» Your objective
Nothing in the records should differ when you write them out again.

» The data
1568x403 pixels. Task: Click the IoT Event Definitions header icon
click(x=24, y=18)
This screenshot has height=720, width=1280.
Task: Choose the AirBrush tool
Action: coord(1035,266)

» Expected answer
1568x403 pixels. Task: Click the IoT Event Definitions header icon
click(x=24, y=18)
This screenshot has height=720, width=1280.
Task: Choose the AirBrush tool
Action: coord(1035,266)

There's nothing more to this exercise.